Um cidadão, no cumprimento de sentença em regime semi-aberto, permaneceu ausente da cadeia pública de uma cidade serrana, famosa por seu clima europeu (próximo de SP), apresentando-se voluntariamente, após cerca de 15 dias. Depois de justificar sua ausência - devidamente assistido por um advogado - na semana seguinte, o causídico foi procurado pela noiva do preso, para que ele pudesse usufruir de "lua de mel", já que se casariam no próximo final de semana.
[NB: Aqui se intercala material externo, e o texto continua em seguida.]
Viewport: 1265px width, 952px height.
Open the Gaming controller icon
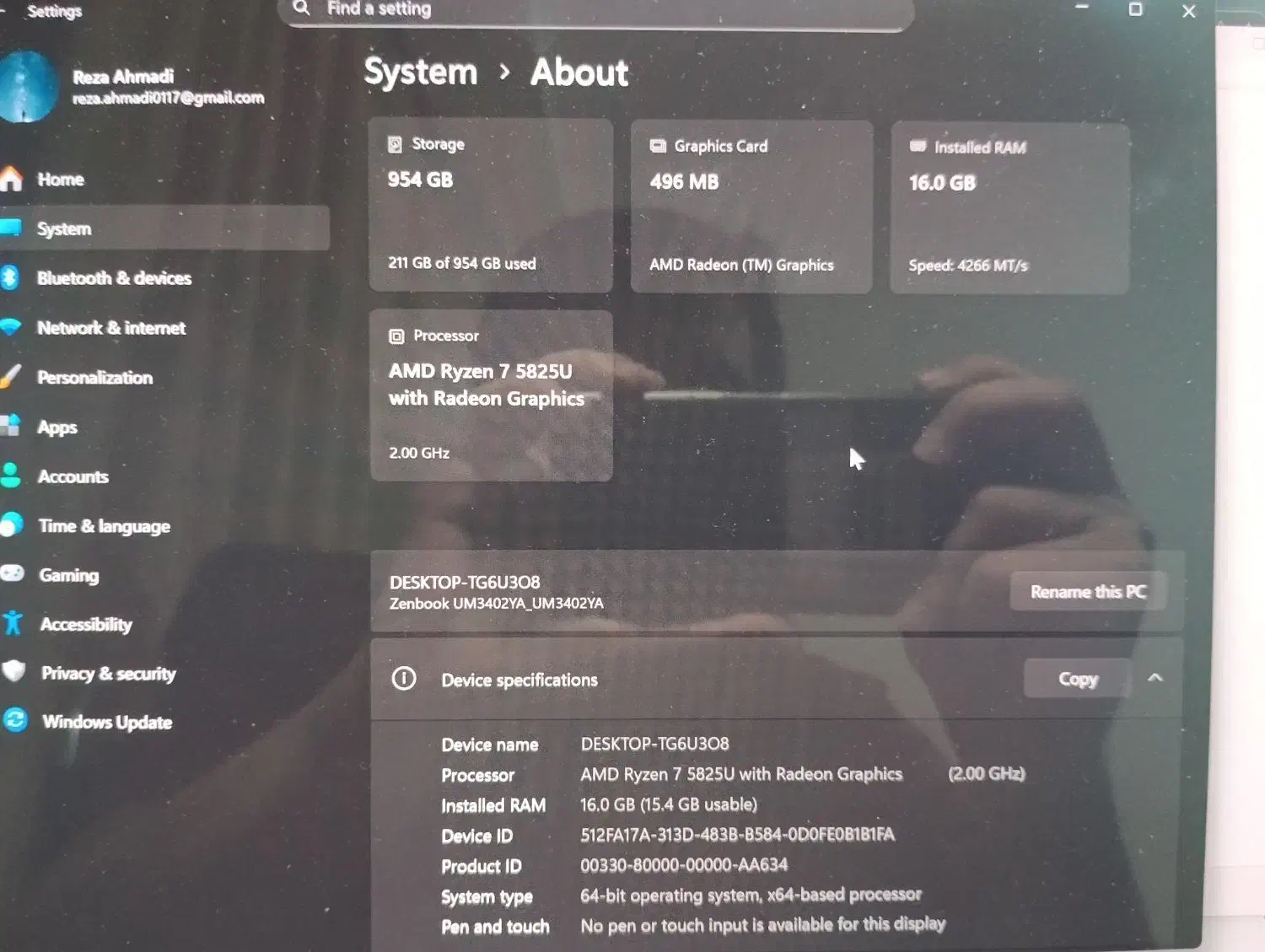[x=13, y=574]
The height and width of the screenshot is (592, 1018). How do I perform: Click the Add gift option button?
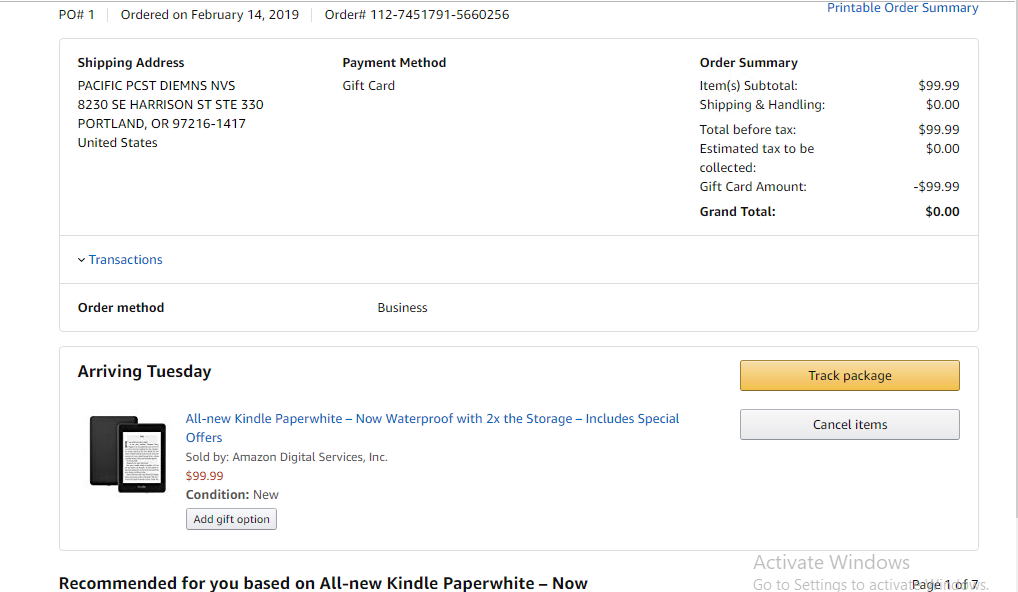[x=231, y=520]
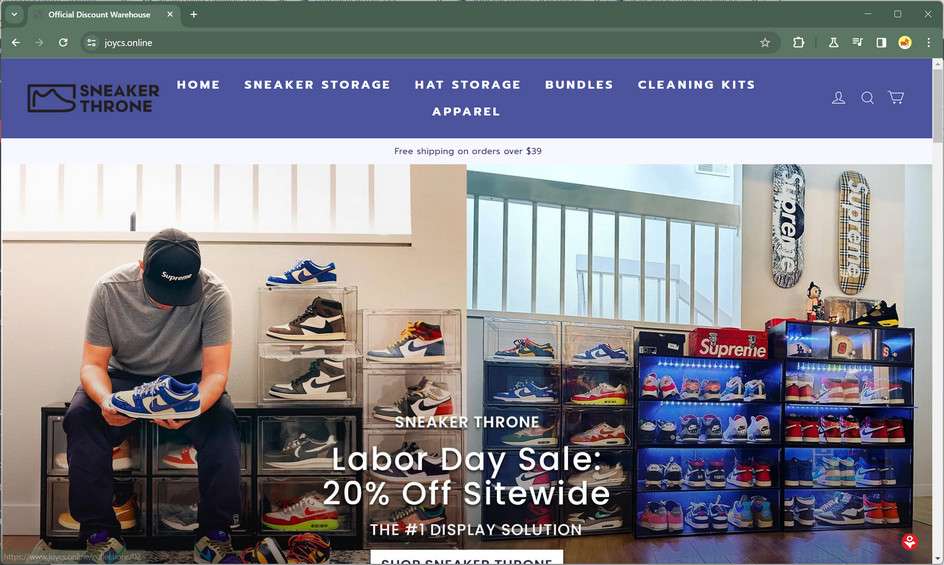Open the media controls toolbar icon
Image resolution: width=944 pixels, height=565 pixels.
[x=857, y=42]
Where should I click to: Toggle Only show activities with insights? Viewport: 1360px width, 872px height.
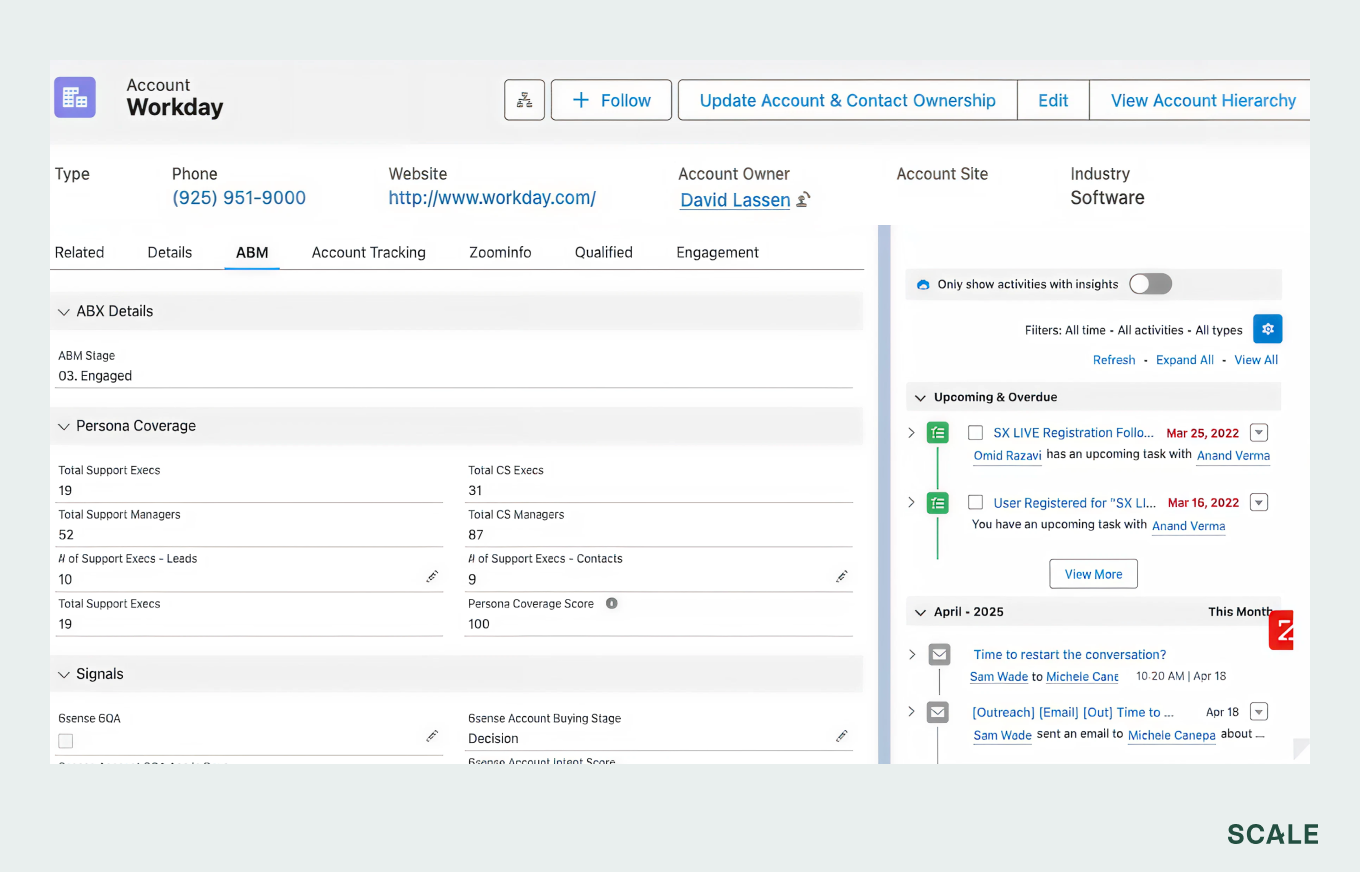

Tendo estudado todos os compêndios e nada encontrando que impedisse o deferimento do pedido, elaborou a petição, que foi despachar pessoalmente com o magistrado. Este, perplexo ante o pedido, deu vistas ao promotor, tendo o advogado levado a petição pessoalmente ao DD Órgão do MP. Nova onda de perplexidade, e, após inúmeras consultas - inclusive a outros promotores - indagou do patrono: "Dr., com base no que o senhor pleiteia este benefício?", ouvido, em resposta a seguinte afirmativa: "Não encontrei nenhuma lei que impeça um preso de usufruir de uma lua de mel. O senhor conhece alguma?" O cidadão conseguiu gozar os prazeres conjugais durante três dias, não considerando o magistrado e o promotor que a "noiva" estava grávida de oito meses!!!